====== Passage for review ======

Heat-trapping greenhouse gas emissions caused by burning fossil fuel are making the Arctic warm twice as fast as lower latitudes, and Arctic summer sea ice could disappear by 2030, according to climate models.
So a group of activists, zoo officials, lawmakers and scientists have a radical proposal: Increase the number of polar bears in U.S. zoos to help maintain the species’ genetic diversity if the wild population plummets.
In a worst-case scenario, a remnant group of bears would survive in captivity.
That should be good news for the St. Louis Zoo, which designed a $20 million polar bear exhibit with a cooled saltwater pool and concrete cliffs covered in simulated ice and snow for three to five bears. Its goal was to have them there by 2017. But it doesn’t have a bear lined up, because it’s illegal to import them, captive cubs are rare and finding orphaned bears in Alaska is difficult.
The Fish and Wildlife Service could allow the importation of polar bears for public display through future legislative or regulatory changes but has shown no inclination to pursue those options.
Evolved from brown bears tens of thousands of years ago, polar bears have become an iconic species for their majestic size and ability to thrive in the harsh Arctic. Today the image of a mammoth bear clinging to a piece of ice embodies an environment under siege.
Polar bears would prefer to hunt for seals year-round, but the disappearance of sea ice has forced them onto land or far offshore where the ice remains only over deep unproductive water. “Either way, they’re food deprived,” said Steven C. Amstrup, chief scientist for the advocacy group Polar Bears International and an emeritus researcher with the U.S. Geological Survey.
Advocates of the plan to bring more into captivity, including St. Louis Zoo president and chief executive Jeffrey Bonner, say that saving a species whose habitat is disappearing is an immense challenge.
“Polar bears are simply the first species where we have to get it right,” Bonner said. When it comes to research on how to sustain an exotic species through breeding techniques, “that research is only research that can be done in zoos,” he added.
Based on current projections, federal scientists say two-thirds of the world’s polar bears could be extinct by mid-century, though a significant cut in greenhouse gas emissions could help halt that decline. There are roughly 20,000 to 25,000 polar bears worldwide, 3,500 of which live in Alaska and spend part of the year in Canada and Russia.
There are 19 sub-populations of polar bears living in Canada, the United States, Russia, Denmark and Norway, and since scientists fear ice melt could cause some of these to disappear from their historic ranges, the idea would be to preserve enough genetic diversity in captivity to allow them to be repopulated through artificial insemination of wild bears or other methods. Supporters of the plan say researchers are just beginning to experiment with assisted reproduction techniques for polar bears.

======

§ **Set of tasks**
a. Print the passage on polar bears word for word, from "Evolved from brown" up to and including "U.S. Geological Survey.".
b. Summarize the passage on polar bears in two sentences.
The records are separate material, unconnected to the passage on polar bears.

====== Given information ======

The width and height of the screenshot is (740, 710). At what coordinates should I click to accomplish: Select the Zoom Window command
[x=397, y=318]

======
====== Given information ======

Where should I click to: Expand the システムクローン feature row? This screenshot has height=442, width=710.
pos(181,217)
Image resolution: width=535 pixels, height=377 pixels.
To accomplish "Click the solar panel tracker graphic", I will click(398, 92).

======
====== Given information ======

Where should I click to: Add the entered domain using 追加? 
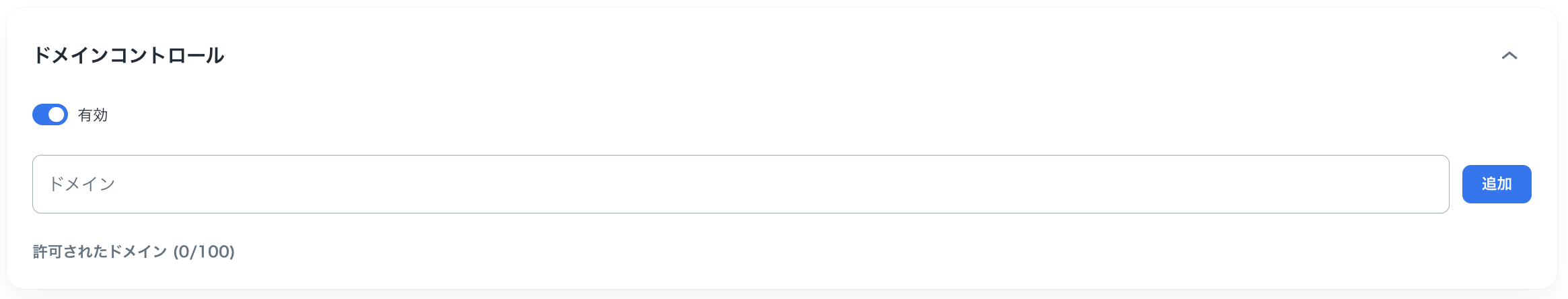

======

§ **Outputs for the tasks**
a.
Evolved from brown bears tens of thousands of years ago, polar bears have become an iconic species for their majestic size and ability to thrive in the harsh Arctic. Today the image of a mammoth bear clinging to a piece of ice embodies an environment under siege.
Polar bears would prefer to hunt for seals year-round, but the disappearance of sea ice has forced them onto land or far offshore where the ice remains only over deep unproductive water. “Either way, they’re food deprived,” said Steven C. Amstrup, chief scientist for the advocacy group Polar Bears International and an emeritus researcher with the U.S. Geological Survey.

b. Because fossil fuel emissions are warming the Arctic rapidly and summer sea ice could disappear by 2030, a group of activists, zoo officials, lawmakers and scientists proposes increasing the number of polar bears in U.S. zoos to maintain the species' genetic diversity. Zoos such as the St. Louis Zoo, which built a $20 million exhibit, struggle to obtain bears because importing them is illegal, captive cubs are rare and orphaned bears in Alaska are difficult to find.